Paul deixou o seu banco e dirigiu-se para eles, aproximando-se do homem de lado. Sentiu o cheiro a cabedal do casaco dele e bem assim o de um desodorizante forte. A mulher olhou para ele e franziu o sobrolho, que foi o sinal para que o Casaco de Cabedal olhasse para ele.

“Para que porra está você a olhar?”

“Eu sou maior do que você. Não arranje discussão.”

Agora o homem estava a virar-se, posicionando o corpo para o enfrentar. Paul viu que tinha uns olhos ferozes, pretos e vazios, lá bem no fundo. Provavelmente era da mesma idade que Paul, mas as rugas do rosto faziam-no parecer dez anos mais velho.

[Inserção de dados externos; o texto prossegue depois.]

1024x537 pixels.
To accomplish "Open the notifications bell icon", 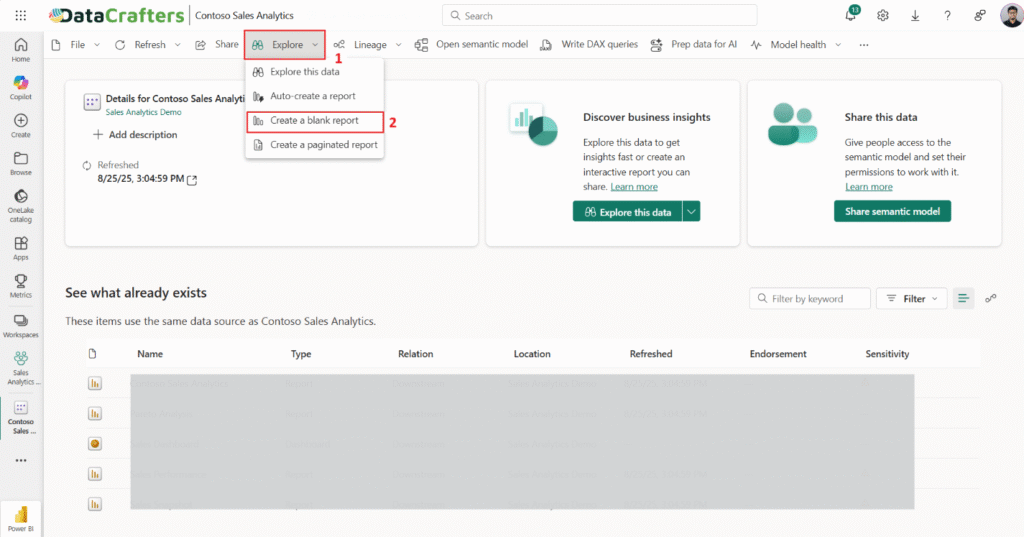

“Vá sentar-se num canto e fazemos de conta que nunca o vi” – disse o Casaco de Cabedal.

“Está a incomodar a senhora e eu quero que se vá embora.”

“Como é que se chama?”

“Paul Storey. E você?”

“Chamo-me Desapareça-Da-Porra-Da-Minha-Frente.”

“Os seus pais deram-lhe um grande início de vida, não deram?”

“Este é teu amigo, Minty?” Virara-se para olhar para a mulher, ainda sentada, franzindo o sobrolho dum modo que Paul começava a reconhecer.